*DATASET ENTRIES*:
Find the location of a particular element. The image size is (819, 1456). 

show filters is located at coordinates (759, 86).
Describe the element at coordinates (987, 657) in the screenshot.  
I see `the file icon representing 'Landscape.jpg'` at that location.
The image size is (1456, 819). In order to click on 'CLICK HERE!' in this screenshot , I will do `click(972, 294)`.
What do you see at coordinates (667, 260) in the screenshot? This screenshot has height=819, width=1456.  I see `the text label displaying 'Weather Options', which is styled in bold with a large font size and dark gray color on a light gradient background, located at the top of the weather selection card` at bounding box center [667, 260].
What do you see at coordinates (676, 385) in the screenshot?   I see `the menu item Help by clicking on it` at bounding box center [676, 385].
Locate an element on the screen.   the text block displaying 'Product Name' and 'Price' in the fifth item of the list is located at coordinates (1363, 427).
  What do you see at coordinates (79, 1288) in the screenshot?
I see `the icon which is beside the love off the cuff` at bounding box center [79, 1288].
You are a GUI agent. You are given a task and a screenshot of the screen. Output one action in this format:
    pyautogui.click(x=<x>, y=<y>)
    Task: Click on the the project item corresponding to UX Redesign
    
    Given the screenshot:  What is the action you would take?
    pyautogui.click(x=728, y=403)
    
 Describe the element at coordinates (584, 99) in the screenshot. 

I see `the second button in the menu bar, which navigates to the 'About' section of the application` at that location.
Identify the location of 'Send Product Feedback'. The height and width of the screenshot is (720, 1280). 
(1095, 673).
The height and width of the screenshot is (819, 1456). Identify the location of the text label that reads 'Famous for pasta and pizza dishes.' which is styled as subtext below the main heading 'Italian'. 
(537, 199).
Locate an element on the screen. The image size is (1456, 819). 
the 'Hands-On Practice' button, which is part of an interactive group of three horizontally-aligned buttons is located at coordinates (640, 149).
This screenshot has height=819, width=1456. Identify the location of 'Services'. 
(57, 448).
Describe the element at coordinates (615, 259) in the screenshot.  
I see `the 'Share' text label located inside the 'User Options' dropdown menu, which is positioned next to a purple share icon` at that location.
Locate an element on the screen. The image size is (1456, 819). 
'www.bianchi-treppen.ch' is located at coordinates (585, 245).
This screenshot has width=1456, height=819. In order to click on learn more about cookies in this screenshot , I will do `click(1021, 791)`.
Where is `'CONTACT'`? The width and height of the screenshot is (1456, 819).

*PROBLEM TO WORK ON*:
Recast the rows above as a Markdown table with the columns Number and Row Text, putting each line of the rows in its own numbered entry and leaving out blank lines.

*EXERCISE RESPONSE*:
| Number | Row Text |
|---|---|
| 1 | Find the location of a particular element. The image size is (819, 1456).  |
| 2 | show filters is located at coordinates (759, 86). |
| 3 | Describe the element at coordinates (987, 657) in the screenshot.   |
| 4 | I see `the file icon representing 'Landscape.jpg'` at that location. |
| 5 | The image size is (1456, 819). In order to click on 'CLICK HERE!' in this screenshot , I will do `click(972, 294)`. |
| 6 | What do you see at coordinates (667, 260) in the screenshot? This screenshot has height=819, width=1456.  I see `the text label displaying 'Weather Options', which is styled in bold with a large font size and dark gray color on a light gradient background, located at the top of the weather selection card` at bounding box center [667, 260]. |
| 7 | What do you see at coordinates (676, 385) in the screenshot?   I see `the menu item Help by clicking on it` at bounding box center [676, 385]. |
| 8 | Locate an element on the screen.   the text block displaying 'Product Name' and 'Price' in the fifth item of the list is located at coordinates (1363, 427). |
| 9 |   What do you see at coordinates (79, 1288) in the screenshot? |
| 10 | I see `the icon which is beside the love off the cuff` at bounding box center [79, 1288]. |
| 11 | You are a GUI agent. You are given a task and a screenshot of the screen. Output one action in this format: |
| 12 |     pyautogui.click(x=<x>, y=<y>) |
| 13 |     Task: Click on the the project item corresponding to UX Redesign |
| 14 |     Given the screenshot:  What is the action you would take? |
| 15 |     pyautogui.click(x=728, y=403) |
| 16 |  Describe the element at coordinates (584, 99) in the screenshot.  |
| 17 | I see `the second button in the menu bar, which navigates to the 'About' section of the application` at that location. |
| 18 | Identify the location of 'Send Product Feedback'. The height and width of the screenshot is (720, 1280).  |
| 19 | (1095, 673). |
| 20 | The height and width of the screenshot is (819, 1456). Identify the location of the text label that reads 'Famous for pasta and pizza dishes.' which is styled as subtext below the main heading 'Italian'.  |
| 21 | (537, 199). |
| 22 | Locate an element on the screen. The image size is (1456, 819).  |
| 23 | the 'Hands-On Practice' button, which is part of an interactive group of three horizontally-aligned buttons is located at coordinates (640, 149). |
| 24 | This screenshot has height=819, width=1456. Identify the location of 'Services'.  |
| 25 | (57, 448). |
| 26 | Describe the element at coordinates (615, 259) in the screenshot.   |
| 27 | I see `the 'Share' text label located inside the 'User Options' dropdown menu, which is positioned next to a purple share icon` at that location. |
| 28 | Locate an element on the screen. The image size is (1456, 819).  |
| 29 | 'www.bianchi-treppen.ch' is located at coordinates (585, 245). |
| 30 | This screenshot has width=1456, height=819. In order to click on learn more about cookies in this screenshot , I will do `click(1021, 791)`. |
| 31 | Where is `'CONTACT'`? The width and height of the screenshot is (1456, 819). |